┌──

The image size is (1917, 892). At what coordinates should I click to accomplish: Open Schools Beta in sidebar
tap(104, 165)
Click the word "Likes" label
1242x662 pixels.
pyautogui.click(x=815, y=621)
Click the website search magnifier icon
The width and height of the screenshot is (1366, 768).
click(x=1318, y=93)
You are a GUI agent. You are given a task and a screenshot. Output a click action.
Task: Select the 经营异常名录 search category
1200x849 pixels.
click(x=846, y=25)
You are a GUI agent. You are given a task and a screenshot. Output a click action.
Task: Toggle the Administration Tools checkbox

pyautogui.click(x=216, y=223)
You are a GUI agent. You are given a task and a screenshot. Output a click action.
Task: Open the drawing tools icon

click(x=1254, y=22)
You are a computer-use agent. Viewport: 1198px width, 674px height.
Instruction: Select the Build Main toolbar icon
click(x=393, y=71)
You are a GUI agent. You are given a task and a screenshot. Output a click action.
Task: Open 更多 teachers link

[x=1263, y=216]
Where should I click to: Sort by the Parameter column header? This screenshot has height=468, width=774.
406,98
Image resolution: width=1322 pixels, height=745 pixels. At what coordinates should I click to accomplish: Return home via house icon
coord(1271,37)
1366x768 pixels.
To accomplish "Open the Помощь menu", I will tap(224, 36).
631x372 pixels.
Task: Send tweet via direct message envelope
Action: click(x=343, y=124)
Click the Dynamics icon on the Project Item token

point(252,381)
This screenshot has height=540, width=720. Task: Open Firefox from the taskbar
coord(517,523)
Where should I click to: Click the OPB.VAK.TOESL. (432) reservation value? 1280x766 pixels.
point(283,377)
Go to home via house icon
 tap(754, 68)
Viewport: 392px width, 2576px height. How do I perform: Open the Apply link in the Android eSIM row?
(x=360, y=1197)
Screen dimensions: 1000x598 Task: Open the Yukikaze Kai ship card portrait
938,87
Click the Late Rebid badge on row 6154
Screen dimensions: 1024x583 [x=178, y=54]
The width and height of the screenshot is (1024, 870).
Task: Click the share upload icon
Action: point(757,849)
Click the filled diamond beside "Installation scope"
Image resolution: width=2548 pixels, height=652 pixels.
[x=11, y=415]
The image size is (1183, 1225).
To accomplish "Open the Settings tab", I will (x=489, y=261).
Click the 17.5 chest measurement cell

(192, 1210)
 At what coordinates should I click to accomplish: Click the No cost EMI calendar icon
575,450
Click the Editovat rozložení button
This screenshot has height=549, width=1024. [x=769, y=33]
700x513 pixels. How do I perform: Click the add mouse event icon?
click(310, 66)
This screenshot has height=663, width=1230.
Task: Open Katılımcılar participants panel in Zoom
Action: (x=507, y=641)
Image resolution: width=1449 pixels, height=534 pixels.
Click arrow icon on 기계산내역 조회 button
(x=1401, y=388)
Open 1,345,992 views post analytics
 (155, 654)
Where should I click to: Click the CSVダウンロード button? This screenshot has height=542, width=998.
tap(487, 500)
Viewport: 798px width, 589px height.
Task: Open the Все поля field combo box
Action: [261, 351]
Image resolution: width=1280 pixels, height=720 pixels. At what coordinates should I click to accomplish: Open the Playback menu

└──

- **ABOUT THIS TASK**
The reply should hold only the lines of the listing above starting at the line containing "Viewport: 392px width, 2576px" and ending at the line containing "Image resolution: width=1449", exactly as written.

- **YOUR RESPONSE**
Viewport: 392px width, 2576px height. How do I perform: Open the Apply link in the Android eSIM row?
(x=360, y=1197)
Screen dimensions: 1000x598 Task: Open the Yukikaze Kai ship card portrait
938,87
Click the Late Rebid badge on row 6154
Screen dimensions: 1024x583 [x=178, y=54]
The width and height of the screenshot is (1024, 870).
Task: Click the share upload icon
Action: point(757,849)
Click the filled diamond beside "Installation scope"
Image resolution: width=2548 pixels, height=652 pixels.
[x=11, y=415]
The image size is (1183, 1225).
To accomplish "Open the Settings tab", I will (x=489, y=261).
Click the 17.5 chest measurement cell

(192, 1210)
 At what coordinates should I click to accomplish: Click the No cost EMI calendar icon
575,450
Click the Editovat rozložení button
This screenshot has height=549, width=1024. [x=769, y=33]
700x513 pixels. How do I perform: Click the add mouse event icon?
click(310, 66)
This screenshot has height=663, width=1230.
Task: Open Katılımcılar participants panel in Zoom
Action: (x=507, y=641)
Image resolution: width=1449 pixels, height=534 pixels.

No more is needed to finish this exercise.